É isso que está em causa e, também, o facto de o executivo estar a tentar fazer reformas do Estado que não pré--anunciou em campanha eleitoral, quando o deveria ter feito de forma transparente.
Não se está a falar
da eterna questão de os governos aumentarem impostos assim que tomam posse,
alegando que não conheciam a situação do país. Com o devido respeito, a
população já deu para esse peditório e até o aceita.
Os políticos sabiam que esta legislatura tem poderes de revisão constitucional e foi por isso que o PSD chegou a ter um projecto de revisão que, por se verificar que era excessivamente liberal, foi arquivado.
Mas o arquivamento
foi só mesmo do opúsculo constitucional, porquanto a intenção e execução
sub-reptícia avança.
Por isso se questiona hoje a legitimidade democrática de medidas para as quais o governo não pediu aval, o que pode configurar uma espécie de abuso de confiança político.
Por comparação, com que cara ficaria um cidadão que cede ou aluga a casa a outro para uns escassos dias de férias e, quando a recupera, tem a sala virada ao contrário, os quartos trocados e todos os objectos em sítios diferentes? No mínimo, acharia que quem por lá pernoitou abusou da cedência.
Se é assim com uma
casa de férias, o que dizer de um país inteiro? É certo que as dificuldades e a
falência colectiva da economia impõem uma forte austeridade e uma limitação de
regalias sociais, mas isso é uma coisa e outra diferente é suprimi-las.
Para mexer em
valores estruturantes da nossa sociedade tem de se dizer o que se pretende
antes e durante a campanha eleitoral, e depois procurar consensos. Foi isso que
aconteceu quando Francisco Balsemão e Freitas do Amaral conseguiram, em 1982,
um entendimento que deu acesso a uma revisão constitucional que eliminou o
Conselho da Revolução com o acordo do PS, onde pontificava Mário Soares. Os
três fizeram história e souberam estar à altura dela.
Desse acordo saiu
também uma lei de delimitação dos sectores e a consensualização da criação do
que é hoje o Tribunal Constitucional, eliminando um Estado que era uma espécie
de laboratório do eurocomunismo, como dizia o saudoso Lucas Pires.

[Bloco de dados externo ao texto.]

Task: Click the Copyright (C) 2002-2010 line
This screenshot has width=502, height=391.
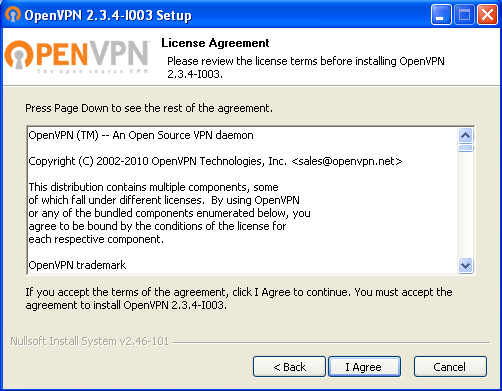Action: 215,161
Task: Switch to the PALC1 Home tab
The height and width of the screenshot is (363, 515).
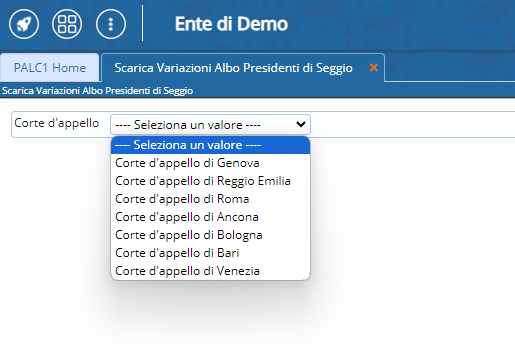Action: [50, 68]
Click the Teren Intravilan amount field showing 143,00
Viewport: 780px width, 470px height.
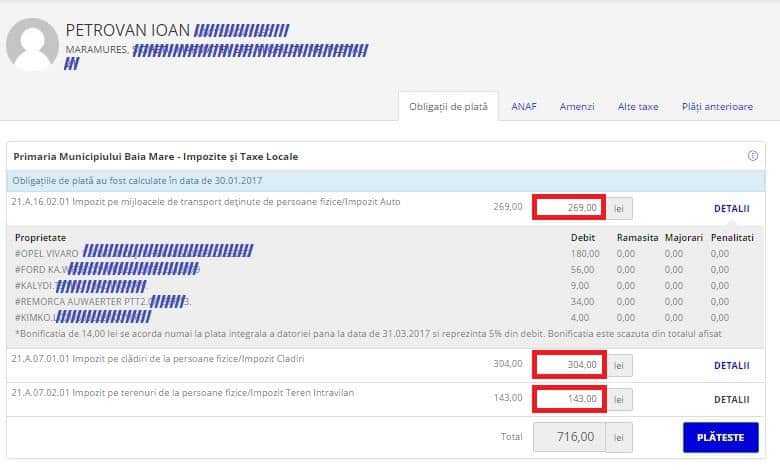click(570, 398)
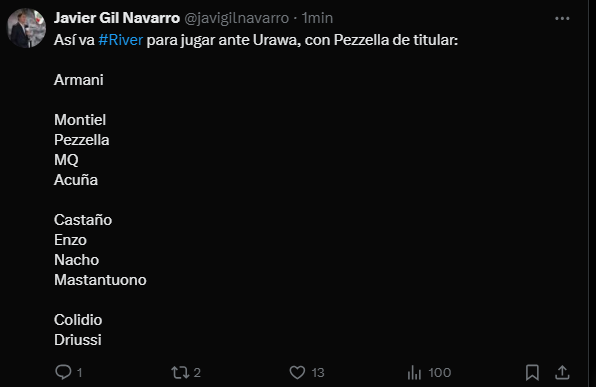Like the tweet with the heart icon
The height and width of the screenshot is (387, 596).
297,373
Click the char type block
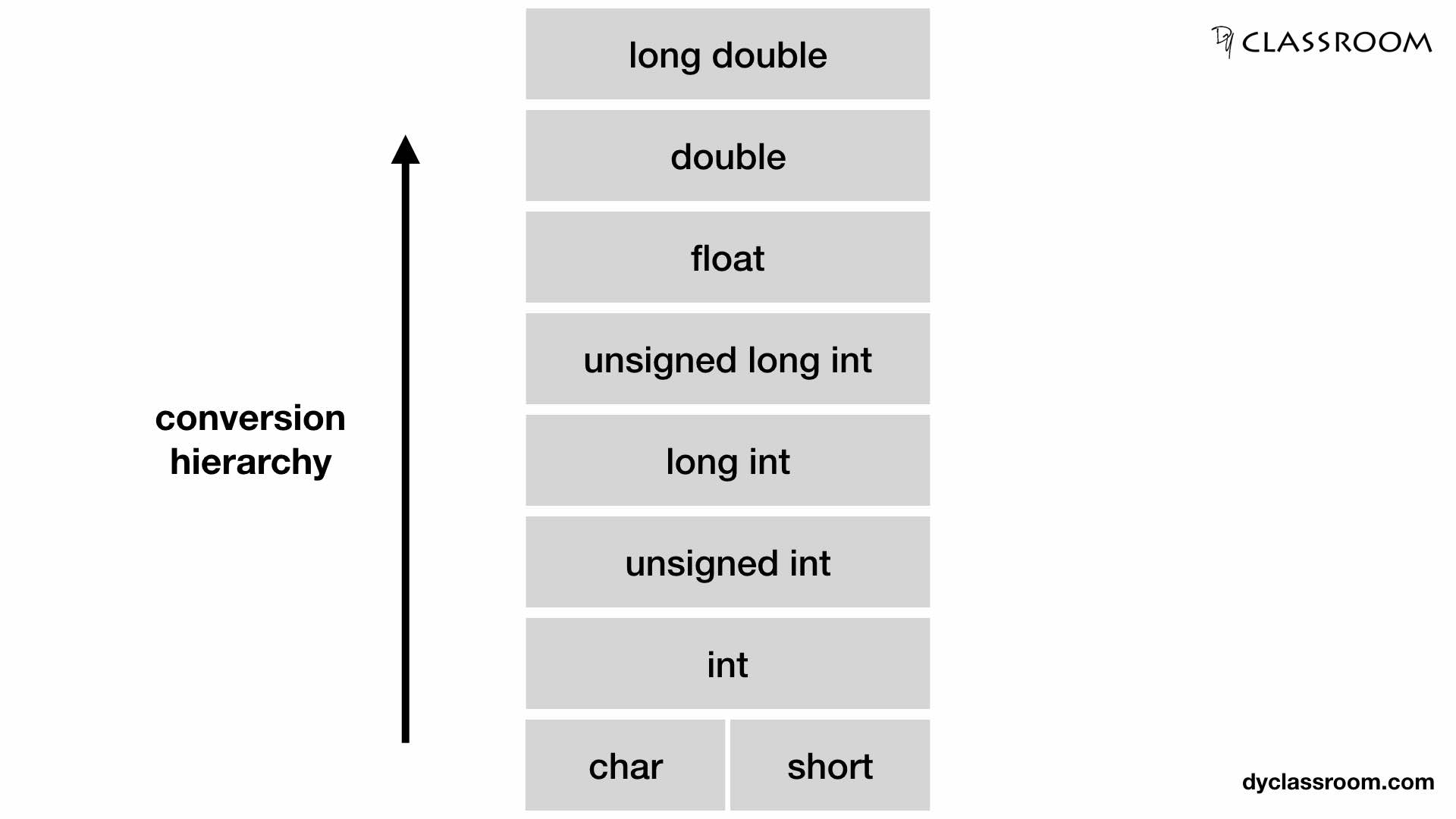 coord(622,765)
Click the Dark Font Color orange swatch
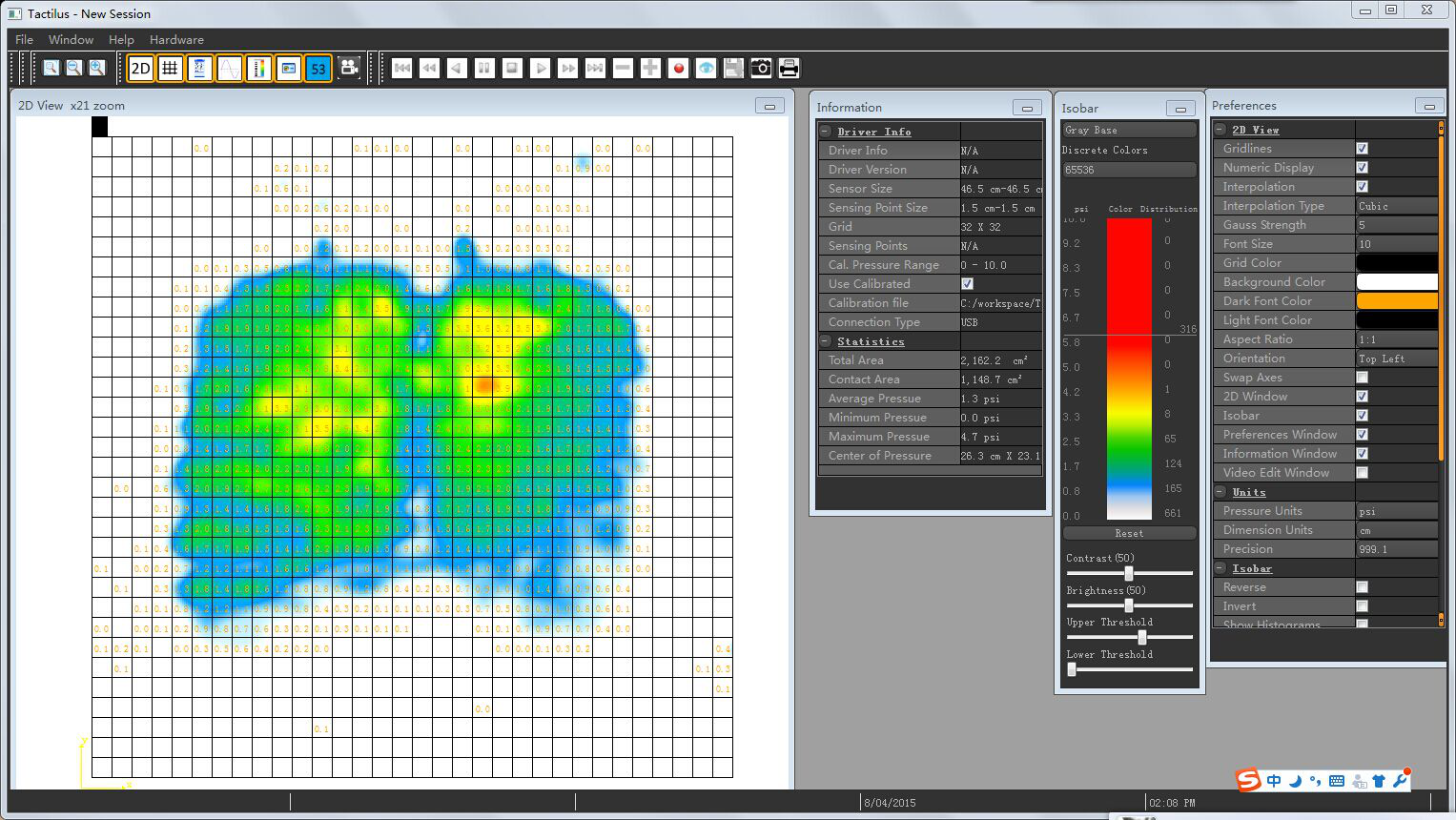Viewport: 1456px width, 820px height. pyautogui.click(x=1397, y=301)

Poucos se lembram, porventura, da dificuldade que houve em proceder a estes ajustamentos e fixar os novos poderes do Presidente da República. Mas há um dado indiscutível e incontroverso: tudo foi feito às claras e de forma transparente do ponto de vista democrático.
Nota: Afinal, o que
foi o primeiro-ministro fazer a Cabo Verde? Explicar que não há propinas no
ensino obrigatório de cá? Explicar a sua relação com a Tecnoforma? Faltando-se
ao princípio de não falar no estrangeiro de assuntos internos, diminui-se o
impacto de uma visita de Estado essencial.